The conservative People's Party is expected to win the election easily and deepen austerity measures but they have shied away from presenting specific policy measures for fear of eroding public support.
Like Fitch, which also now rates Spain at AA-, S&P signaled further possible downgrades for Spain, saying there was still a risk the euro zone's fourth-largest economy could slip into recession next year, with a 0.5 percent contraction.
We could lower the ratings again if, consistent with our downside scenario, the economy contracts in 2012, Spain's fiscal position significantly deviates from the government's budgetary targets, or additional labor market and other growth-enhancing reforms are delayed, S&P said.

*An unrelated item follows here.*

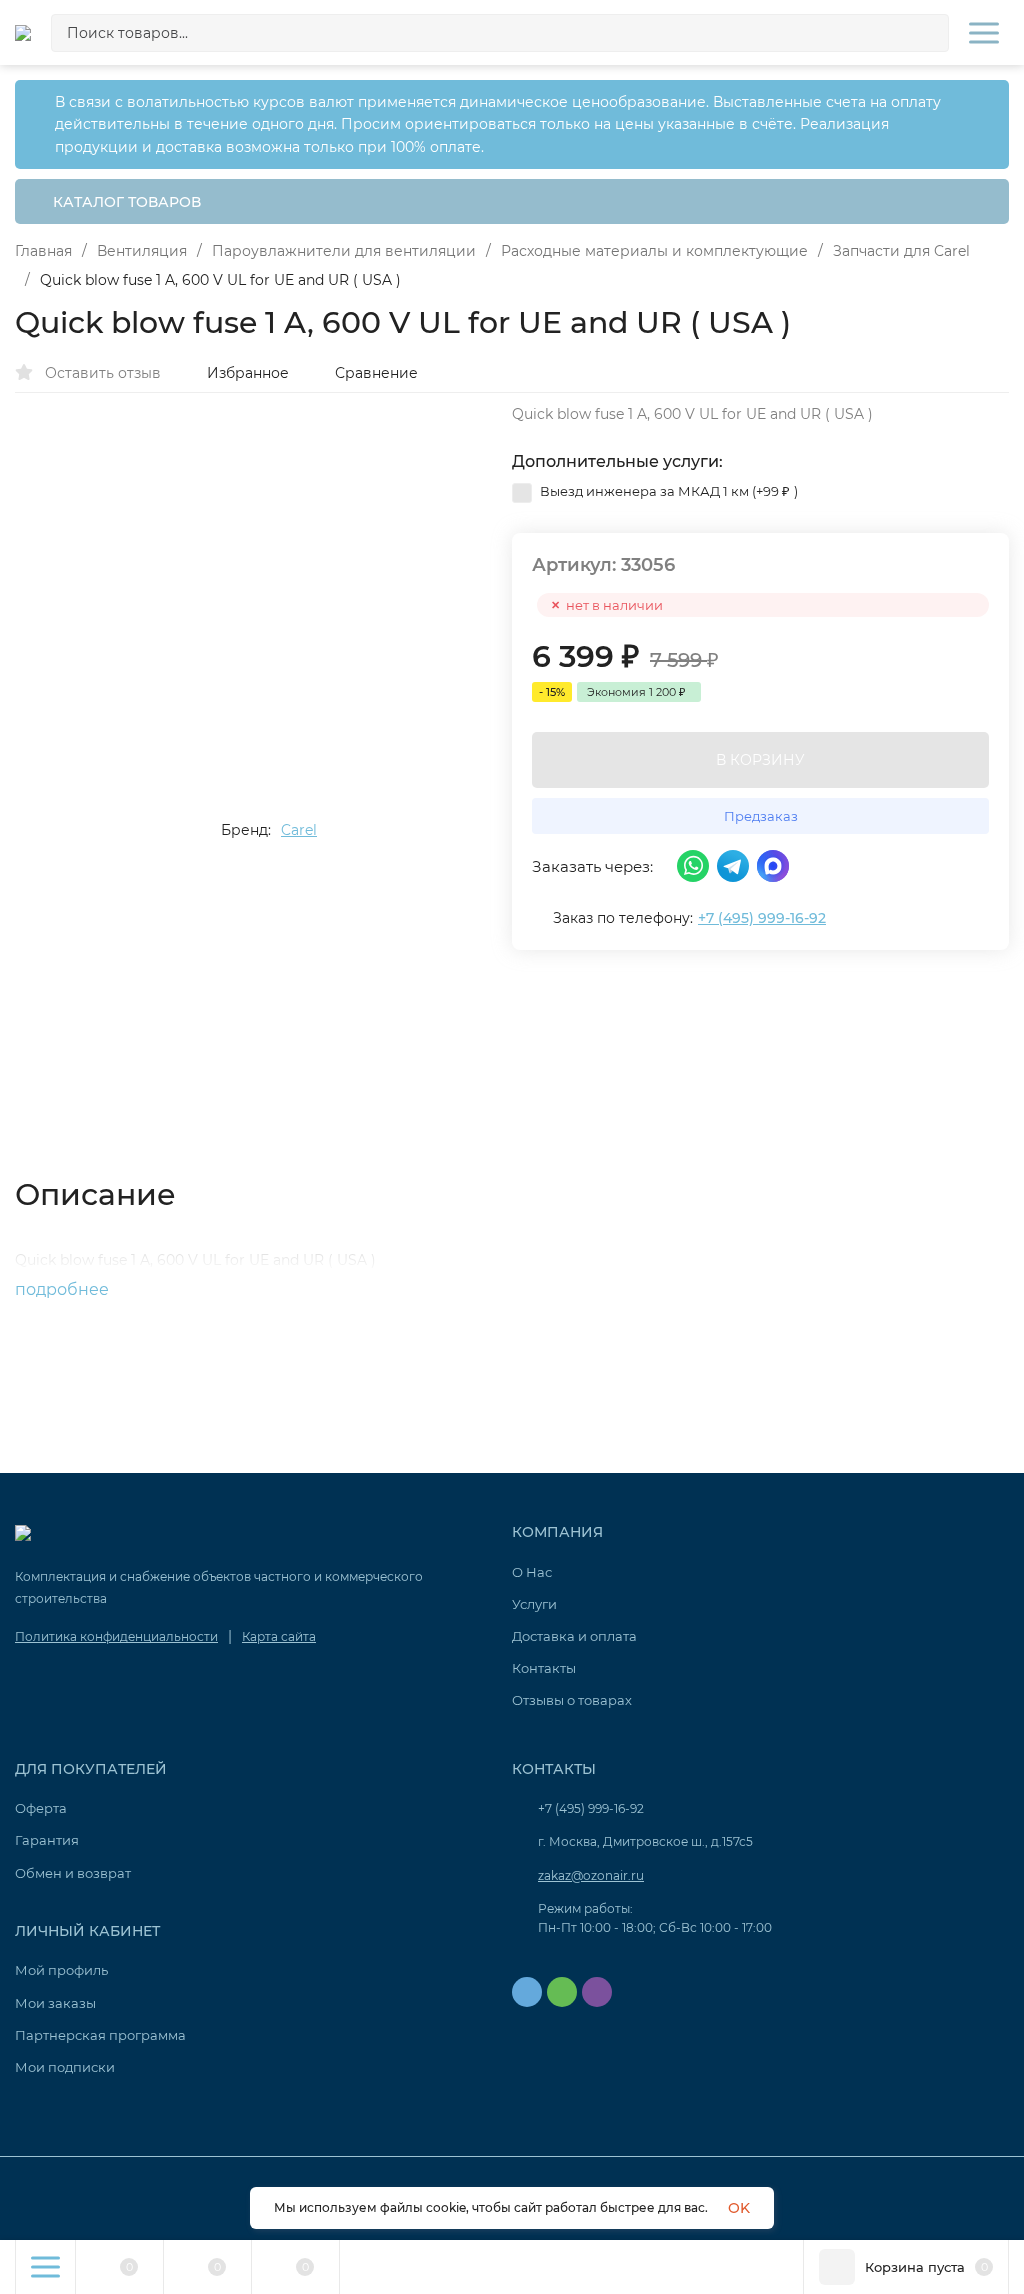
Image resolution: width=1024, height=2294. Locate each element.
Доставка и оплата (574, 1636)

The euro dipped in Asian trade after the downgrade, though it still remained on track for its biggest weekly rally since January. It last traded at $1.3753, having shed around a third of cent.
Finance chiefs from outside the euro zone are expected to speak frankly when they meet their European counterparts at Friday's G20 meeting, given impatience growing over the crisis and its implications for the rest of the world.
Canadian Finance Minister Jim Flaherty set the tone late on Thursday, telling reporters before leaving Ottawa that euro zone actions were short of what was needed.
On Thursday, Fitch cut credit ratings or signaled possible downgrades for several major European banks. It downgraded UBS and Royal Bank of Scotland . It also placed Barclays Bank , BNP Paribas, Credit Suisse, Deutsche Bank and Societe Generale on watch negative.